FDA approves Icotyde, a new oral IL-23 therapy for plaque psoriasis
CURRENT BRIEF VERSION: Johnson & Johnson said the US Food and Drug Administration approved Icotyde, the brand name for icotrokinra, for moderate-to-severe plaque psoriasis in adults and in pediatric patients age 12 and older who weigh at least 40 kg and are candidates for systemic therapy or phototherapy. The approval, announced March 18, 2026, gives the market a new oral IL-23 pathway therapy and, according to J&J, the first targeted oral peptide approved in this category. The company said the decision was supported by four Phase 3 ICONIC studies involving about 2,500 patients, including trials in adolescents, difficult-to-treat sites such as the scalp and genitals, and head-to-head studies against deucravacitinib. (investor.jnj.com)

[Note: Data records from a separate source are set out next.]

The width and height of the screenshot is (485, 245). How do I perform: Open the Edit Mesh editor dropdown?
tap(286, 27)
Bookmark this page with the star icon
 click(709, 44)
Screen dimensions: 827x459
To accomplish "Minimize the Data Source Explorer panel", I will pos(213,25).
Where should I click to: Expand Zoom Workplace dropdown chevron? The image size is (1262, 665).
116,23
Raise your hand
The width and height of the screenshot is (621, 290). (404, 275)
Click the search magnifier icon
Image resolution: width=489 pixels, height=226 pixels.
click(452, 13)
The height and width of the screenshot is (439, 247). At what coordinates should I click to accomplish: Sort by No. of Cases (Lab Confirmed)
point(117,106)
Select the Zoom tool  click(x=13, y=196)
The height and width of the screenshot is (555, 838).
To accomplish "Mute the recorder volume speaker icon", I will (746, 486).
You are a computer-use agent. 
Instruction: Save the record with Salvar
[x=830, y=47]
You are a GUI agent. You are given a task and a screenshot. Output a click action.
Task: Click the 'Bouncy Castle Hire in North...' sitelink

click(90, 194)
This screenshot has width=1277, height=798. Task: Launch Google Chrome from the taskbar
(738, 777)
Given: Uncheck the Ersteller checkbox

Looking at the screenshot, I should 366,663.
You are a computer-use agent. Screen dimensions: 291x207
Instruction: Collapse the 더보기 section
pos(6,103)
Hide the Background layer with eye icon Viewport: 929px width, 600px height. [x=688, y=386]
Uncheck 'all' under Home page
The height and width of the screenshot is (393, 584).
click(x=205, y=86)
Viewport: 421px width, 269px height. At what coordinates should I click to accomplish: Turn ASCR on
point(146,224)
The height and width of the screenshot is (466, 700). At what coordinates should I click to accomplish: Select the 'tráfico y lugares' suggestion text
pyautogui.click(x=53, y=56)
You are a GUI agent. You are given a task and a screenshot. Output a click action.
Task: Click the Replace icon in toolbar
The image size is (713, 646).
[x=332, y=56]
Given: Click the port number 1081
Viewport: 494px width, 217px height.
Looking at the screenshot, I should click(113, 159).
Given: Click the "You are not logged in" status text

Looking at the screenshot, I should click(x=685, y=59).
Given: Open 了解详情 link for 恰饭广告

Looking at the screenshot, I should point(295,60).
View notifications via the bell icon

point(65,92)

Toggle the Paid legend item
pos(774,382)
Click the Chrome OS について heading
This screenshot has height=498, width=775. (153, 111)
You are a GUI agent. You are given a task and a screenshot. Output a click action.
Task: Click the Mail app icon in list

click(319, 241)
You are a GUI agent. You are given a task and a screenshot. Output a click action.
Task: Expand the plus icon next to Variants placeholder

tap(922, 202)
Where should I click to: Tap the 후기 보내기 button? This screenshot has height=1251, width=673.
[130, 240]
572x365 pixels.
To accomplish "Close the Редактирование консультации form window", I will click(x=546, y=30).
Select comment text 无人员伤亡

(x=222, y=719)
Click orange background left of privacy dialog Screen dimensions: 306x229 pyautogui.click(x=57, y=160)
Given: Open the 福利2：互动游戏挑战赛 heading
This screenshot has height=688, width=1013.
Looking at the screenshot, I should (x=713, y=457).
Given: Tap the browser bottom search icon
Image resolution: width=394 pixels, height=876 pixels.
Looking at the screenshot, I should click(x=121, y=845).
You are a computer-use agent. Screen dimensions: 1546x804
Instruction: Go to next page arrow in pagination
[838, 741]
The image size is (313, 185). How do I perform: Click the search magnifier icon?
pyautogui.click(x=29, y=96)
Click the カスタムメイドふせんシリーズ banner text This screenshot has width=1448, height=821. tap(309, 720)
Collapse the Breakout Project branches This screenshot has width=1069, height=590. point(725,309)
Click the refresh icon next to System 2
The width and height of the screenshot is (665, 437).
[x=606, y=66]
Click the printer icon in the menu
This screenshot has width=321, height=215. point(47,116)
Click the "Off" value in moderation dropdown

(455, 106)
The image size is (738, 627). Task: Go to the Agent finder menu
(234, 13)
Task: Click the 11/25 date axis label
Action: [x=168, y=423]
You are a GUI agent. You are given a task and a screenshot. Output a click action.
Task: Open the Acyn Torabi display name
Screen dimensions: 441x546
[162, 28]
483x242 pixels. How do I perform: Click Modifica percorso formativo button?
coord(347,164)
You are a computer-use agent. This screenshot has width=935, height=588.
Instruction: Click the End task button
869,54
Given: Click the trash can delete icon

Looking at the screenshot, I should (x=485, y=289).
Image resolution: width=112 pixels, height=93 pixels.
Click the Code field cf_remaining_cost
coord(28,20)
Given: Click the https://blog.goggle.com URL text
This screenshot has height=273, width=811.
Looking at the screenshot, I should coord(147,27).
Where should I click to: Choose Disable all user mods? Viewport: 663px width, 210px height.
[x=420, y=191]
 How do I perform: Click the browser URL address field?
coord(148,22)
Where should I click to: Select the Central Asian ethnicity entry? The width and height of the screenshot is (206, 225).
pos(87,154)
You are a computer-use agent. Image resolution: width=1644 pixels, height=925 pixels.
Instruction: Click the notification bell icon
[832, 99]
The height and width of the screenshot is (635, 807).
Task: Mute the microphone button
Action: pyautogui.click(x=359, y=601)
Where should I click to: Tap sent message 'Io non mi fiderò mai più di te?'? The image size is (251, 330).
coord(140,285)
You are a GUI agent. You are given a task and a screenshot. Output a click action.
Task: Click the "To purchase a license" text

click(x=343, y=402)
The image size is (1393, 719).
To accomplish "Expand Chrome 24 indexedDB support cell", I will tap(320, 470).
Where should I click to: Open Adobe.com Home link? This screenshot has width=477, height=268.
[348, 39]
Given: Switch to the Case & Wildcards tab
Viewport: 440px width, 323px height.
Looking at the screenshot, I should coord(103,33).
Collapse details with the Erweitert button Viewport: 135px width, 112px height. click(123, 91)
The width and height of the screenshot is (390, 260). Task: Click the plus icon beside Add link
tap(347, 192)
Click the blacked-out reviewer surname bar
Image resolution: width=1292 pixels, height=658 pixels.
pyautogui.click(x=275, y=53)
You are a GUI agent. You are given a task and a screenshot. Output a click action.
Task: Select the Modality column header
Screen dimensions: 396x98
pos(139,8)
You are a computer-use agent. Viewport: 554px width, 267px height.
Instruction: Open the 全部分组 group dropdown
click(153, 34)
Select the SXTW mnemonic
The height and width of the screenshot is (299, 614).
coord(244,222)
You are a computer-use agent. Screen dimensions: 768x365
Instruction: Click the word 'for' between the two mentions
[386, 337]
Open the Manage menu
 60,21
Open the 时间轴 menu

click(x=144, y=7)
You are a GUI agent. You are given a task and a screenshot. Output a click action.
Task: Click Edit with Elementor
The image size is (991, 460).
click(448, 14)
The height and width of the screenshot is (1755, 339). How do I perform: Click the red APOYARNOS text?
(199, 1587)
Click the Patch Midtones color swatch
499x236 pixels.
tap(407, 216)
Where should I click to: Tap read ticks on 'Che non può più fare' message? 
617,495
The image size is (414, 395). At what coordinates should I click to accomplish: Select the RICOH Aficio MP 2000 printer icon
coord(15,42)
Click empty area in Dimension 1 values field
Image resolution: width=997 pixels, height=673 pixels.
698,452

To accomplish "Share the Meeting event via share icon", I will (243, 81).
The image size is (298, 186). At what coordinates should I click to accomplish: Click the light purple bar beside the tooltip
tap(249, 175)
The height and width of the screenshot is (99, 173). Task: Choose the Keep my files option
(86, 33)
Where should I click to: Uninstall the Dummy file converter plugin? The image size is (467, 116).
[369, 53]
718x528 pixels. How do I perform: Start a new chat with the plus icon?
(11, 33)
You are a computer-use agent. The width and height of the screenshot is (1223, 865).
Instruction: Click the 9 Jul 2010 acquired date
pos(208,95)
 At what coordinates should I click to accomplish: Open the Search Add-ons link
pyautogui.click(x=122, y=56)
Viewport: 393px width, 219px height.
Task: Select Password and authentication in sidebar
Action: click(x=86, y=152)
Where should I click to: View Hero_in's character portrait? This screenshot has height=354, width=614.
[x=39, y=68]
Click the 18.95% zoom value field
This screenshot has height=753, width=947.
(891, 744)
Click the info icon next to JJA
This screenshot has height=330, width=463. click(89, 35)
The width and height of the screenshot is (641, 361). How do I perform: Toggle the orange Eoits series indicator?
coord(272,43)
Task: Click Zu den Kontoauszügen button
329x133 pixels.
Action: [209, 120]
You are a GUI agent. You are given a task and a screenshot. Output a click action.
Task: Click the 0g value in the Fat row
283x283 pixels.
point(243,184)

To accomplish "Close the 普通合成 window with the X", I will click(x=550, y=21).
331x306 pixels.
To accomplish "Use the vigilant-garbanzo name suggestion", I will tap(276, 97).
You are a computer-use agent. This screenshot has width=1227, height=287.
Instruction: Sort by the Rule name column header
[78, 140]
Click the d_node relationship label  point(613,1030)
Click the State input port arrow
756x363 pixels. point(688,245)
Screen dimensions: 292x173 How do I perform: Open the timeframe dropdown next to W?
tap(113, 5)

Why it matters: While this is a human medicine approval, it’s relevant to veterinary professionals as a signal of where inflammatory disease drug development is heading: more oral, targeted immunology agents designed to match biologic-like efficacy with easier administration. That trend can shape pet parent expectations around chronic immune-mediated care, influence comparative discussions in translational medicine, and reinforce broader industry interest in cytokine-pathway targeting beyond injectables. The competitive picture is also moving quickly: independent coverage noted the commercial significance of an oral psoriasis drug meant to compete with established injectable biologics, and Takeda has also reported late-stage plaque psoriasis data for oral TYK2 inhibitor zasocitinib, with NDA plans starting in its fiscal 2026. (statnews.com) (pharmashots.com)
What to watch: Next will be launch uptake, payer access, and whether icotrokinra’s broader development program in psoriatic arthritis, ulcerative colitis, and Crohn’s disease advances on the timelines outlined by the companies. It will also be worth watching how Icotyde lands in an increasingly competitive oral psoriasis market as other late-stage agents, including zasocitinib, post strong Phase 3 results against placebo and apremilast. (irp.cdn-website.com) (pharmashots.com)